Worst Jokes Ever
If you’re having a bad day, just punch an orphan.
Who are they going to tell? Their parents?
My granddad killed Hitler.
Race car backwards is race car, but if you turn race car sideways, that’s how Paul Walker got sent to God’s inbox.
Where did little Lucy go during the bombing?
Everywhere.
Yo mama's so fat, she stepped on a scale and it said: "To be continued."
What's the difference between my girlfriend and my uncle?
My girlfriend didn't go to jail for loving me.
What's the best thing about a dead hooker? Refunds.
What should you never say to a Japanese person? "You're da bomb!"
I like telling dad jokes.
He laughs at most of them.
Why can’t orphans play GTA?
Because they are not wanted.
I hope death is a woman That way she'll never look at me twice
How do you organize a space themed birthday party?
You planet.
What does a lesbian have in common with a mechanic? Snap-on tools.

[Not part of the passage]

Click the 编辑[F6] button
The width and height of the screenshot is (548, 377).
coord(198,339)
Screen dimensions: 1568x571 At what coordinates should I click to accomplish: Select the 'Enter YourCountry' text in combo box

My wife left a note on the fridge that said, "This isn't working." I'm not sure what she's talking about. I opened the fridge door and it's working fine! Lol.
A man found a chest full of gold, so he went to go tell his wife, only to remember why he was digging.
How does Michael Jackson pick his nose?
Out of a catalogue. 😁
Me: "What's the difference between an apple and an emo?"
Friend: "I don't know."
Me: An apple actually falls from the tree.
Hey, I just found out my toaster is waterproof! :D
Good night, sleep tight, wake up bright in the morning light, to do what's right, with all your might.
I have so many orphan jokes. I'm afraid most of them won't hit home.